■ TASK TO COMPLETE
Summarize the introduction on 2D FFT implementation on mediaprocessors in three sentences.

■ QUOTED PASSAGE
Efficient 2D FFT implementation on mediaprocessors
Introduction
The development of fast Fourier transform (FFT) algorithms since introduced by Cooley and Tukey [1] has enabled the widespread use of the two-dimensional (2D) discrete Fourier transform (DFT) in many imaging applications for spectral analysis and frequency-domain processing by significantly reducing the computational complexity of the DFT. Parallel/vector processors and supercomputers can yield high performance in computing the FFT [2], [3], [4], [5], [6], [7], [8], but they are too costly and not practical in many applications, e.g., embedded systems. Hardwired solutions (i.e., using dedicated VLSI chips) have been widely used [9], [10], [11], but lack flexibility and cost-effective upgrade paths. New very long instruction word (VLIW)/superscalar programmable digital signal processors (DSPs), called mediaprocessors, come with powerful computational units [12]. Mediaprocessors are programmable and provide high performance-to-cost ratios in many compute-intensive applications by exploiting various levels of parallelism. Thus, mediaprocessors are good candidates for achieving high performance in the 2D FFT while maintaining full programmability, flexibility, and low cost.
Most of the published FFT implementations and benchmarks on single-chip programmable processors concern the 1D FFT. For example, Nadehara et al. [13] presented a 1D FFT implementation using four-partitioned instructions on a superscalar processor with two execution units. They also compared their performance results with those on Intel Pentium II [14] and Texas Instruments TMS320C62x [15]. A low-cost DSP coprocessor implementation of the 1D FFT is given by Bleakley et al. [16]. Piedra [17] partitioned the 1D FFT to compute large transforms where the input data do not fit into the processor’s on-chip memory.
2D FFT implementations have been primarily investigated on parallel/vector processor architectures. Fleury and Clark [18] concluded that the row–column decomposition is the most appropriate method for parallel and portable 2D FFT implementation. Cavadini et al. [19] discussed the FFT data communication requirement becoming a bottleneck in multiprocessor implementations and proposed a memory and bus architecture solution. Kwan et al. [20] eliminated interprocessor communications by partitioning the FFT computation on multiple DSPs at the expense of redundant processing. Brass and Pawley [2] used interleaving to compute multiple 2D/3D FFTs simultaneously on a single-instruction multiple-data (SIMD) computer by using one call to a large 2D FFT routine. Temperton [3] decomposed the 1D FFT into a sequence of short transforms for vector processors and also described an algorithm extension to the 2D FFT.
Basoglu et al. [21] mapped the 2D FFT onto a first-generation mediaprocessor, Texas Instruments TMS320C80. By breaking down the FFT computation into independent sets of operations that can be computed in parallel, they obtained the performance of 75 ms for a 512 × 512 complex image, which was even faster than some dedicated chip and vector/parallel computer implementations at that time [21]. Since then, the advances in IC and DSP technologies have enabled development of more sophisticated mediaprocessors. With new architectures and instruction sets, these mediaprocessors require a careful remapping of the 2D FFT algorithm to more efficiently utilize the available computing power. Optimizing both the computation and data input/output (I/O) is essential to obtaining high performance.

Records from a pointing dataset
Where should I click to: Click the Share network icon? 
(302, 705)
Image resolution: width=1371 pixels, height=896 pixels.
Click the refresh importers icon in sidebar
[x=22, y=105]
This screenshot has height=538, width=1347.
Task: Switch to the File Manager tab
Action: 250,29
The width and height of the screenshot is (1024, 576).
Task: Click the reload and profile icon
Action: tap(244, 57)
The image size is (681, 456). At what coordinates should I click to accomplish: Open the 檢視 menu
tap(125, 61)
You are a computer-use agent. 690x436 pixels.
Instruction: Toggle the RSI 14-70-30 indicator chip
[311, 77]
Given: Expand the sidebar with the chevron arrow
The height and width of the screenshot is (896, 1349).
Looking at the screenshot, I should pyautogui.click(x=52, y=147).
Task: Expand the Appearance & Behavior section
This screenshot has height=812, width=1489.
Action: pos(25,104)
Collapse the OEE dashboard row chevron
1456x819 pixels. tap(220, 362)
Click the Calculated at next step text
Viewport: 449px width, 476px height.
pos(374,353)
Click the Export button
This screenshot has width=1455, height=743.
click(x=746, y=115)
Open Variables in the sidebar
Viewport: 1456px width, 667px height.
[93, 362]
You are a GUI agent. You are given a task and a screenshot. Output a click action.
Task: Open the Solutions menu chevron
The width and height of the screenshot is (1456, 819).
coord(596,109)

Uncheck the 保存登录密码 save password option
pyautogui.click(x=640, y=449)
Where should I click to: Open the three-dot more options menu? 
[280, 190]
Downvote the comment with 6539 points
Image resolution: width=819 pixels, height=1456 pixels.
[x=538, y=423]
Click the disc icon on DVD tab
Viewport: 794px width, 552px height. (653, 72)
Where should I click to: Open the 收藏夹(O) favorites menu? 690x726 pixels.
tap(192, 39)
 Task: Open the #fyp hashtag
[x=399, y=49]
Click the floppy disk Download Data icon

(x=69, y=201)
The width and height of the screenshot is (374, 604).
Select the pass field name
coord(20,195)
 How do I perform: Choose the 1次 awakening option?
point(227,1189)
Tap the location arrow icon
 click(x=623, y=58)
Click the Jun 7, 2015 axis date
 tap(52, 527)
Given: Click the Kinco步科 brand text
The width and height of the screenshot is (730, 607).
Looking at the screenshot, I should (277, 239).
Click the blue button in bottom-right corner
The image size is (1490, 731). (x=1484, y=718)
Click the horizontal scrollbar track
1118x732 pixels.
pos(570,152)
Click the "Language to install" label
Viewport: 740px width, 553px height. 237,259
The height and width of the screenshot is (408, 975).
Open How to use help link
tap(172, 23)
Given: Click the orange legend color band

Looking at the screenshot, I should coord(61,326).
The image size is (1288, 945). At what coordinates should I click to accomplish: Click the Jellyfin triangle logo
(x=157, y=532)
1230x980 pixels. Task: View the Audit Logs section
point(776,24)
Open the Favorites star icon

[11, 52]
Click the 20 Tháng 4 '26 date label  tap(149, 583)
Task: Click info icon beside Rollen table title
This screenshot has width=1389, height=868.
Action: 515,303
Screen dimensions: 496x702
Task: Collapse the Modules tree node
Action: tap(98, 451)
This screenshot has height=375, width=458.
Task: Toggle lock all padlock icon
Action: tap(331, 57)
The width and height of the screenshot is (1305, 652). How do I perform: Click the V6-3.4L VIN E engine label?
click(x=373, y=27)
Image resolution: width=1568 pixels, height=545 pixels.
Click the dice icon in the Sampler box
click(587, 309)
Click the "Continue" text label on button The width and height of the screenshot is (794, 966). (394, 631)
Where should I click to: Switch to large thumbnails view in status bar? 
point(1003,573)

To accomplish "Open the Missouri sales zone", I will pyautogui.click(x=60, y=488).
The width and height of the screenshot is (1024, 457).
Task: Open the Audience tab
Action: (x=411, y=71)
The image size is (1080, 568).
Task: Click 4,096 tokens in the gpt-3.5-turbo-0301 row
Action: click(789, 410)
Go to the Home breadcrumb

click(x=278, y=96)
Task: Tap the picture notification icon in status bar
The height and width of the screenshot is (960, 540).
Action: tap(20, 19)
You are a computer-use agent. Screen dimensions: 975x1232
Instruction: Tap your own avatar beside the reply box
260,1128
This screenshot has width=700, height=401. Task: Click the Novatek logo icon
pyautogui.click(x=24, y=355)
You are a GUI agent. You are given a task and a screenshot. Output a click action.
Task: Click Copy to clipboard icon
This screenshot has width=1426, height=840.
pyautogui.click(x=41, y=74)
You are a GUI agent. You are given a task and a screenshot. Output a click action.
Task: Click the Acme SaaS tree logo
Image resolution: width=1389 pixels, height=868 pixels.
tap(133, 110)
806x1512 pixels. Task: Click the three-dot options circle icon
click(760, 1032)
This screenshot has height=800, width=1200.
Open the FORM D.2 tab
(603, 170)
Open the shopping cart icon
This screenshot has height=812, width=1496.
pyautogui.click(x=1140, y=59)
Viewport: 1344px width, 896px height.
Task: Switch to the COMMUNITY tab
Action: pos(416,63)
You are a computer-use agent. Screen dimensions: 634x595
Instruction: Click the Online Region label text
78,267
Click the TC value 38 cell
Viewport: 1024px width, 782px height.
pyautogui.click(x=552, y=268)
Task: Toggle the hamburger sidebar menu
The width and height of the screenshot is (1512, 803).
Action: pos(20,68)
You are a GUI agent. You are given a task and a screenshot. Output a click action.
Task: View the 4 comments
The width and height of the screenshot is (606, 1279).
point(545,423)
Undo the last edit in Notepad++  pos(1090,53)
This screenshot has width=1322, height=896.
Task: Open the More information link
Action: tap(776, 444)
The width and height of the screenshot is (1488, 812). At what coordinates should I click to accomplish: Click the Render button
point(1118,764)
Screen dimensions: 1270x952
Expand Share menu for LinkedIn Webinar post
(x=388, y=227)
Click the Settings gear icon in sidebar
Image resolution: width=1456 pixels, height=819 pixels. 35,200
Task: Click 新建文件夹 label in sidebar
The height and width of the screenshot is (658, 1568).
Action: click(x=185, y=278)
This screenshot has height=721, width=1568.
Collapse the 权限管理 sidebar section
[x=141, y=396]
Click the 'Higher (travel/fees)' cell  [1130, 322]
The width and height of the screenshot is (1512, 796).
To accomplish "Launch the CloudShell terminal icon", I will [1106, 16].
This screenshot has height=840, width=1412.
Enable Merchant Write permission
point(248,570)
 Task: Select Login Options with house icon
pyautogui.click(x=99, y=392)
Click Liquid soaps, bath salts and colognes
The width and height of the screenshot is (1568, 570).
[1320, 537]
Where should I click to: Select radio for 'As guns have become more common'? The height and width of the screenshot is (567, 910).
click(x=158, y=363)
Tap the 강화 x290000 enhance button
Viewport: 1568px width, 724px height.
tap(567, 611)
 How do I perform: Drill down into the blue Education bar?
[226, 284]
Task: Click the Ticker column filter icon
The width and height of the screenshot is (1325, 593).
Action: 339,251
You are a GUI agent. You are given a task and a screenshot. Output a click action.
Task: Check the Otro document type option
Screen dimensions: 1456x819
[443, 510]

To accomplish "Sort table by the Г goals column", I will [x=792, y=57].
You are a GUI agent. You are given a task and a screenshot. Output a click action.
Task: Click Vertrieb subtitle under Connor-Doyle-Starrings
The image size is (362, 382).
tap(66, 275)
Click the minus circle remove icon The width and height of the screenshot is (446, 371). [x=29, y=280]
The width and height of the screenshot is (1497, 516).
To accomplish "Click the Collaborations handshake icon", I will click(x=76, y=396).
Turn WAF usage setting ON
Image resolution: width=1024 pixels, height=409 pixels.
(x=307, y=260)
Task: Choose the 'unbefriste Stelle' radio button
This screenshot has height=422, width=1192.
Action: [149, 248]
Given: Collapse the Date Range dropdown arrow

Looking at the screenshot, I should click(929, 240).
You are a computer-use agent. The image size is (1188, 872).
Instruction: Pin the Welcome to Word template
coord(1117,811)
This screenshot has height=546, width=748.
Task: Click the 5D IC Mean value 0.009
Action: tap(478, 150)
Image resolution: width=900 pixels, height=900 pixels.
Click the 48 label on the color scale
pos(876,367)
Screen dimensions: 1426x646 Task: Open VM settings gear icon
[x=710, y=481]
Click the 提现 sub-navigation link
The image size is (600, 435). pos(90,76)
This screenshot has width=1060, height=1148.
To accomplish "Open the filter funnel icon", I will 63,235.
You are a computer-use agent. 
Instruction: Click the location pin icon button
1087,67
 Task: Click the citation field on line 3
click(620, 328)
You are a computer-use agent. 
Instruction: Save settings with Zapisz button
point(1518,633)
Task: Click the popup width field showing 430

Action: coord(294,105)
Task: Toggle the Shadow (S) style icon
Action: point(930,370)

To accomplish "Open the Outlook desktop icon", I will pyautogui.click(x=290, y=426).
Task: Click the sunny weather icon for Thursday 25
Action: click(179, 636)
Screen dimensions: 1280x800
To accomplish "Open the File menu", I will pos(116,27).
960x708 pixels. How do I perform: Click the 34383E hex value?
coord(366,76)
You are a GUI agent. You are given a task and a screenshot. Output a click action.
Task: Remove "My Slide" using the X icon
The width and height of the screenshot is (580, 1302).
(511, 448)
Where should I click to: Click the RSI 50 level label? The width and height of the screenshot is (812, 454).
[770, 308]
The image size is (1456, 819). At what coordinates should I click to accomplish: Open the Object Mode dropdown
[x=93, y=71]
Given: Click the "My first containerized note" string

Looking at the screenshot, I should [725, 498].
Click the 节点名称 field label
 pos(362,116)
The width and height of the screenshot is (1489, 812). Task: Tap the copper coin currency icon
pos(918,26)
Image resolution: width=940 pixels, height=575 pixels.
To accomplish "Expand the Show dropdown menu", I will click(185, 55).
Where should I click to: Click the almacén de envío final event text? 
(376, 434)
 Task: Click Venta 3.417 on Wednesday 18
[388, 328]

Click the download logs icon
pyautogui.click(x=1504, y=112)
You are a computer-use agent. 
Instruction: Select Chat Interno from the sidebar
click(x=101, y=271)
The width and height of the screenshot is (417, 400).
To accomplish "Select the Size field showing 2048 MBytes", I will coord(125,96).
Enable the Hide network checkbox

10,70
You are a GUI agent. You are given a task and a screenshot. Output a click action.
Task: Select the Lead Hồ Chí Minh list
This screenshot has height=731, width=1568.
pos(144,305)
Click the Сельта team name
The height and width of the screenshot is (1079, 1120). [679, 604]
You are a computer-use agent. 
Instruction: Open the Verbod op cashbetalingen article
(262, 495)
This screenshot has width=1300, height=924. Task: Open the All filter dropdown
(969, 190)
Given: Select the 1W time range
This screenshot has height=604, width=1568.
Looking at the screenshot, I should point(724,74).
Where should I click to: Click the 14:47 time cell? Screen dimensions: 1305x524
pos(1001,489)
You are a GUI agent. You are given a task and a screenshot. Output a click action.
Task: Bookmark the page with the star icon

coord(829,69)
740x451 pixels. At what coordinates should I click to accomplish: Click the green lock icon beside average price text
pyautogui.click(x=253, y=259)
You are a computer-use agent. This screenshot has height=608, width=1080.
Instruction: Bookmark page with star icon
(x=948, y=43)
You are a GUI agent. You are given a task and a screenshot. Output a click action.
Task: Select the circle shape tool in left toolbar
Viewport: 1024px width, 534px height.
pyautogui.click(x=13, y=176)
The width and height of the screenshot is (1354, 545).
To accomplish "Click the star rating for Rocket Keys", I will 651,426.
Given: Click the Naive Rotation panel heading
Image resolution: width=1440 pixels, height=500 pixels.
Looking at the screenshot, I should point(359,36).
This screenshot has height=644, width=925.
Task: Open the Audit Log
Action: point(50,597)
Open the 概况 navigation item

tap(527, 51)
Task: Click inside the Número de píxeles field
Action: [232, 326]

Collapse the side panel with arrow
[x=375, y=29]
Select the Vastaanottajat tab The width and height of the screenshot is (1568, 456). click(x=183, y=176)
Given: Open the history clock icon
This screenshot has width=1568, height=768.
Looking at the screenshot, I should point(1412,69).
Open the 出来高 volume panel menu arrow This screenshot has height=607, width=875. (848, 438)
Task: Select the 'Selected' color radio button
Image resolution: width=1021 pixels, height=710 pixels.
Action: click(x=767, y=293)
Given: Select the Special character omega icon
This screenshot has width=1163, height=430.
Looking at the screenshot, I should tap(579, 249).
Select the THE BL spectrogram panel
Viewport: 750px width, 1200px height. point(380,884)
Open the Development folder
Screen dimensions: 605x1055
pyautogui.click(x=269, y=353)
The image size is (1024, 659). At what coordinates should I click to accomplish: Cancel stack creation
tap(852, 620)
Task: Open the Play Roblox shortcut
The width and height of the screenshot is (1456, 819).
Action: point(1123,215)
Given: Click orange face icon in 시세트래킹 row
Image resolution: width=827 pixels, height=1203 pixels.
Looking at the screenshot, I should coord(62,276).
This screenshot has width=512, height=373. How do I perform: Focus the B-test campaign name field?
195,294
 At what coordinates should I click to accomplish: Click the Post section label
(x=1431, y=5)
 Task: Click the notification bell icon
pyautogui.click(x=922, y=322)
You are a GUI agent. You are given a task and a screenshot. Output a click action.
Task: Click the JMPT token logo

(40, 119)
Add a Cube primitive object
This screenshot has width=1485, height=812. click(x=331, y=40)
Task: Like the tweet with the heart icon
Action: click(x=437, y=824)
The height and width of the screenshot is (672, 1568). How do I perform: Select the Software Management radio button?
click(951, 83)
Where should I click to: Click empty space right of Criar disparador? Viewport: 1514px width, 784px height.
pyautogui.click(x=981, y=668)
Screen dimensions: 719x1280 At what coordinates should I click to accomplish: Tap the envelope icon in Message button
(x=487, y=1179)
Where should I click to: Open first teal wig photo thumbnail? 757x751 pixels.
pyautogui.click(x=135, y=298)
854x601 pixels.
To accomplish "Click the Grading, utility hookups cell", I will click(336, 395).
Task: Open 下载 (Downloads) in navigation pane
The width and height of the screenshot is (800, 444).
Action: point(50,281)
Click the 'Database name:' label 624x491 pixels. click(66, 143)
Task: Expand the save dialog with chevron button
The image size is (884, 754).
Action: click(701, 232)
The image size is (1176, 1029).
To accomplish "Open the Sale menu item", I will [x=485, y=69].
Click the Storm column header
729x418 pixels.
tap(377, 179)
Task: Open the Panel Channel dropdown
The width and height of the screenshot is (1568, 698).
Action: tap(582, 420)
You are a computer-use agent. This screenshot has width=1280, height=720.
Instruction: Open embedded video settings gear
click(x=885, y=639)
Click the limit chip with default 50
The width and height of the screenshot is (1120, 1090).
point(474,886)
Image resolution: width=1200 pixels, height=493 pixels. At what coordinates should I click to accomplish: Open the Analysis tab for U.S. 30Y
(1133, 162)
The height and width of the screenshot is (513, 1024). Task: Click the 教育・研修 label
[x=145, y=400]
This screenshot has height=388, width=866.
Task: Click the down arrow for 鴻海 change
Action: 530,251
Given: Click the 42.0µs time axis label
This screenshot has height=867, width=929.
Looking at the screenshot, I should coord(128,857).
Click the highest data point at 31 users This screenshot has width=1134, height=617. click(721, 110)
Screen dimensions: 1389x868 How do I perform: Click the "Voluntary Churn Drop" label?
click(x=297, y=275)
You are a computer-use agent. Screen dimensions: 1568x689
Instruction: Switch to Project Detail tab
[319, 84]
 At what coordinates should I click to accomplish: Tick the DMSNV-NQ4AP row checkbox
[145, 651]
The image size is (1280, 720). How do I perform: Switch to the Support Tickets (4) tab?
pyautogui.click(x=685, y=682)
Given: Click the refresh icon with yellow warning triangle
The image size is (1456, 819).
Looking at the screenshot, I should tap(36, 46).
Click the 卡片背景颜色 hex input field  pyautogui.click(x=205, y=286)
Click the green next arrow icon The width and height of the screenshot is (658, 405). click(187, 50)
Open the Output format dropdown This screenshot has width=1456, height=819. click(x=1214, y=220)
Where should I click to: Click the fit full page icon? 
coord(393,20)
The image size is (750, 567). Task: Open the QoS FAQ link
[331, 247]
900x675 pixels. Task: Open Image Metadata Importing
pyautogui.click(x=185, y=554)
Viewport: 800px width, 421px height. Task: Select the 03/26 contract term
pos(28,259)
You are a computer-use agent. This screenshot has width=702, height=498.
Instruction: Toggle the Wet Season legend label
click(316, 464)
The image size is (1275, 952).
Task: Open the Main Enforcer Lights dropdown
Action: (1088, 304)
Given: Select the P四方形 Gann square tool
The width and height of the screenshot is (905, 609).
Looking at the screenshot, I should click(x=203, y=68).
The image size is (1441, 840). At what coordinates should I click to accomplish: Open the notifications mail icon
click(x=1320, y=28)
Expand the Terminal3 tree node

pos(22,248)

■ COMPLETED EXERCISE
FFT algorithms made the 2D DFT widely usable in imaging by cutting its computational complexity. Parallel/vector processors and supercomputers are too costly for uses such as embedded systems, and hardwired VLSI chips lack flexibility, which makes programmable, high performance-to-cost mediaprocessors good candidates for the 2D FFT. Most published single-chip work concerns the 1D FFT, and 2D FFT work has centered on parallel/vector architectures; Basoglu et al. reached 75 ms for a 512 × 512 complex image on the TMS320C80, but newer mediaprocessors require careful remapping that optimizes both computation and data I/O.